The goal of the project is to learn a general purpose descriptor for shape recognition. To do this we train discriminative models for shape recognition using convolutional neural networks (CNNs) where view-based shape representations are the only cues. Examples include line-drawings, clip art images where color is removed, or renderings of 3D models where there is little or no texture information present.
If you use any part of the code from this project, please cite:
@inproceedings{su15mvcnn,
author = {Hang Su and Subhransu Maji and Evangelos Kalogerakis and Erik G. Learned{-}Miller},
title = {Multi-view convolutional neural networks for 3d shape recognition},
booktitle = {Proc.
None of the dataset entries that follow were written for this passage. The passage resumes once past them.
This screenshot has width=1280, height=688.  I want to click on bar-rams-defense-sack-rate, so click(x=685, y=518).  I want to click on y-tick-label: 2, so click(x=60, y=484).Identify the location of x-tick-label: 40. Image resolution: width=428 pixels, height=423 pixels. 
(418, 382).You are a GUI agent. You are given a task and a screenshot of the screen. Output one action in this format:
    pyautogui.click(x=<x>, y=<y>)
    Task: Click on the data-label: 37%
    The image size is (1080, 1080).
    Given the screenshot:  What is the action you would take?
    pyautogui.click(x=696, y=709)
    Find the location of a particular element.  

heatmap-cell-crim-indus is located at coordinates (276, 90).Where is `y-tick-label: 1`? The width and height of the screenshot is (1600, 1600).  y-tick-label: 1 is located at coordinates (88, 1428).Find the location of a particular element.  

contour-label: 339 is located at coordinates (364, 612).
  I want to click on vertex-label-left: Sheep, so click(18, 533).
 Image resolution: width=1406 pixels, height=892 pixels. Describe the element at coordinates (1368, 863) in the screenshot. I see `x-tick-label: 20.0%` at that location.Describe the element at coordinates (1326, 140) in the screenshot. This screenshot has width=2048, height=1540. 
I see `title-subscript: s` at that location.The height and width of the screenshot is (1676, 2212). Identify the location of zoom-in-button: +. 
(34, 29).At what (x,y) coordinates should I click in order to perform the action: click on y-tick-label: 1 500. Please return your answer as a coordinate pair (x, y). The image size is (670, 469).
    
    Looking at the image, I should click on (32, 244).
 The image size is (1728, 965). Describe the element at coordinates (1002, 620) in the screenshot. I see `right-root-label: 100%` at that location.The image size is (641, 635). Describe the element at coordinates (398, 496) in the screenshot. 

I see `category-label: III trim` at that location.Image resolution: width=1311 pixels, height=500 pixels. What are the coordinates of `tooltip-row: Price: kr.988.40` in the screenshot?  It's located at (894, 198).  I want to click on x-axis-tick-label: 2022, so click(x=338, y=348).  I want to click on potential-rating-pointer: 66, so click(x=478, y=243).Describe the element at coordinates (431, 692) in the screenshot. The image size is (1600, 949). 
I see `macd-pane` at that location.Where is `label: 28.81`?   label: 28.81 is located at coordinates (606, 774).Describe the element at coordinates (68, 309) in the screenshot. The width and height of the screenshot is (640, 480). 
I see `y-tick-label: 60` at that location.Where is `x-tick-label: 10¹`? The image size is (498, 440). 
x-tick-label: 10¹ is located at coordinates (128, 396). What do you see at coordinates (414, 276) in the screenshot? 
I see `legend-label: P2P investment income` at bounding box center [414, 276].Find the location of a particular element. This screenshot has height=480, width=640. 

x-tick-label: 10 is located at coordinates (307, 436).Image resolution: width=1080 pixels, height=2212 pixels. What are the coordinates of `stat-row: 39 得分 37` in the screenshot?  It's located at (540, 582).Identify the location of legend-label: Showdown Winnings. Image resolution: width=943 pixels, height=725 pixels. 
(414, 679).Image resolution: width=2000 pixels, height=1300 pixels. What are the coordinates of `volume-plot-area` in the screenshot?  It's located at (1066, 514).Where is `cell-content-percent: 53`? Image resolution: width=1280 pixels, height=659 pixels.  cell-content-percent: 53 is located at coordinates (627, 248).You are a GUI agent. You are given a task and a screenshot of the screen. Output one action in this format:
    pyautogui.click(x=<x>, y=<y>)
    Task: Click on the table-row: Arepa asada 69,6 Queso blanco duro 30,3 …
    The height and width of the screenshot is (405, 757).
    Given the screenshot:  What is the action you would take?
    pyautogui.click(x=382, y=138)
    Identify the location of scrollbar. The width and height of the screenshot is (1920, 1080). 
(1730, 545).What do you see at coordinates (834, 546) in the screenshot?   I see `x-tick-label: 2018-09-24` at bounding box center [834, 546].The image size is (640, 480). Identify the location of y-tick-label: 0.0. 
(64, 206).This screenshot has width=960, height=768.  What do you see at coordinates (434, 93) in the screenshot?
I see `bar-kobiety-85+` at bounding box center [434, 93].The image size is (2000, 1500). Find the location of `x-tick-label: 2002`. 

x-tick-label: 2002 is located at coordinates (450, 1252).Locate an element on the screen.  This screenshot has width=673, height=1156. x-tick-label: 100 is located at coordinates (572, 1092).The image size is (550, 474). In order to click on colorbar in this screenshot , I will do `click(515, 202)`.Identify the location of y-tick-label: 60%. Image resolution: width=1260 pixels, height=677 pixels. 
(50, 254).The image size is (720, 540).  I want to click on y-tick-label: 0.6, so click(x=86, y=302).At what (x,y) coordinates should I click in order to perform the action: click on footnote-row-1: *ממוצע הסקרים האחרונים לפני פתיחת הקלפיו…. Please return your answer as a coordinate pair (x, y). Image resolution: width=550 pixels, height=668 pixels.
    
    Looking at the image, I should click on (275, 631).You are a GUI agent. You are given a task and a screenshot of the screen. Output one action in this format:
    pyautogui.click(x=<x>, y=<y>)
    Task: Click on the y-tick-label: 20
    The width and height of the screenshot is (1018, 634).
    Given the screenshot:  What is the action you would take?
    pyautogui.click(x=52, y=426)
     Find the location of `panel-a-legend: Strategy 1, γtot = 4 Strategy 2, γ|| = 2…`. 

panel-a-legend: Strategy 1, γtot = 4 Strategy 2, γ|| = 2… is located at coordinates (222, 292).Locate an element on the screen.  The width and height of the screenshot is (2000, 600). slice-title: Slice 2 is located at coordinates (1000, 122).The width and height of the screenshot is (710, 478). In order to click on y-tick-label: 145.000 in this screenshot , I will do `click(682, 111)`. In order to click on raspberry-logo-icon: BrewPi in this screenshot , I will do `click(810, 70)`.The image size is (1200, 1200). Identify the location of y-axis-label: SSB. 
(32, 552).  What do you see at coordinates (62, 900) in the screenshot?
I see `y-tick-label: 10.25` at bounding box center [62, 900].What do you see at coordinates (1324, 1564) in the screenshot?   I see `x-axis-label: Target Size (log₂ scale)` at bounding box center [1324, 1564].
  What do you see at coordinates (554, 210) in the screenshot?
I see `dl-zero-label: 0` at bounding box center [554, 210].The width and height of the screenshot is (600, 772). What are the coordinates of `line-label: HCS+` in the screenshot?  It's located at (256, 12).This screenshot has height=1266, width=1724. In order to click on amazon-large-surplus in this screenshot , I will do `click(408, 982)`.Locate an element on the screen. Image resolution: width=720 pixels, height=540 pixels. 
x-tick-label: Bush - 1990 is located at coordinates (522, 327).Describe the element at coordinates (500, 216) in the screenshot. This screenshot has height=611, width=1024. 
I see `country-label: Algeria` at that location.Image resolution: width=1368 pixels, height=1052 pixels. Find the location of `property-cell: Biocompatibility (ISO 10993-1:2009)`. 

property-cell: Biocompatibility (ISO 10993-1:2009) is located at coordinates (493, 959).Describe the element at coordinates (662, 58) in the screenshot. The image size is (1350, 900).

ICCV, to appear},
year = {2015}}
- install dependencies
#!bash
git submodule update --init
- compile
Option 1: compile for CPU
#!bash
MEX=<MATLAB_ROOT>/bin/mex matlab -nodisplay -r "setup(true);exit;"
Option 2: compile for GPU
#!bash
MEX=<MATLAB_ROOT>/bin/mex matlab -nodisplay -r "setup(true,struct('enableGpu',true));exit;"
Option 3: compile with cuDNN support
#!bash
MEX=<MATLAB_ROOT>/bin/mex matlab -nodisplay -r "setup(true,struct('enableGpu',true,
'cudaRoot',<CUDA_ROOT>,'cudaMethod','nvcc','enableCudnn',true,'cudnnRoot',<CUDNN_ROOT>));exit;"
Note: You can alternatively run directly the scripts from the Matlab command window, e.g. for Windows installations: setup(true,struct('enableGpu',true,'cudaRoot','C:\Program Files\NVIDIA GPU Computing Toolkit\CUDA\v7.0','cudaMethod','nvcc')); You may also need to add Visual Studio's cl.exe in your PATH environment (e.g., C:\Program Files (x86)\Microsoft Visual Studio 12.0\VC\bin\amd64)
- extract descriptor for a shape (off/obj mesh) - the descriptor will be saved in a txt file (bunny_descriptor.txt) [assumes upright orientation by default]
MATLAB> shape_compute_descriptor('bunny.off');
- extract descriptor for all shapes in a folder (off/obj meshes), the descriptors will be saved in txt files in the same folder [assumes upright orientation by default]
MATLAB> shape_compute_descriptor('my_mesh_folder/');
- extract descriptor for all shapes in a folder (off/obj meshes), post-process descriptor with learned metric, and use the model that does not assume upright orientation [*-v2 models do not assume upright orientations]
MATLAB> shape_compute_descriptor('my_mesh_folder/', 'cnn_model', 'cnn-modelnet40-v2.mat', ...
'metric_model', 'metric-relu7-v2.mat','post_process_desriptor_metric',true);
- download datasets for training/evaluation
#!bash
#ModelNet40v1 (12 views w/ upright assumption) (4.8G)
cd data
wget http://maxwell.cs.umass.edu/deep-shape-data/ModelNet40v1.tar
tar xf ModelNet40v1.tar
#ModelNet40v2 (80 views w/o upright assumption) (7.2G)
cd data
wget http://maxwell.cs.umass.edu/deep-shape-data/ModelNet40v2.tar
tar xf ModelNet40v2.tar
#sketch (211M)
cd data
wget http://pegasus.cs.umass.edu/deep-shape-data/sketch160.tar
tar xf sketch160.tar
#clipart (701M)
cd data
wget http://pegasus.cs.umass.edu/deep-shape-data/clipart100.tar
tar xf clipart100.tar
- run experiments in the paper (see run_experiments.m for options and other details)
#!bath
LD_LIBRARY_PATH=<CUDA_ROOT>/lib64:<CUDNN_ROOT> matlab -nodisplay -r "run_experiments;exit;"
Note: setting LD_LIBRARY_PATH variable may not be necessary depending on your installation, e.g. whether includes cuDNN support.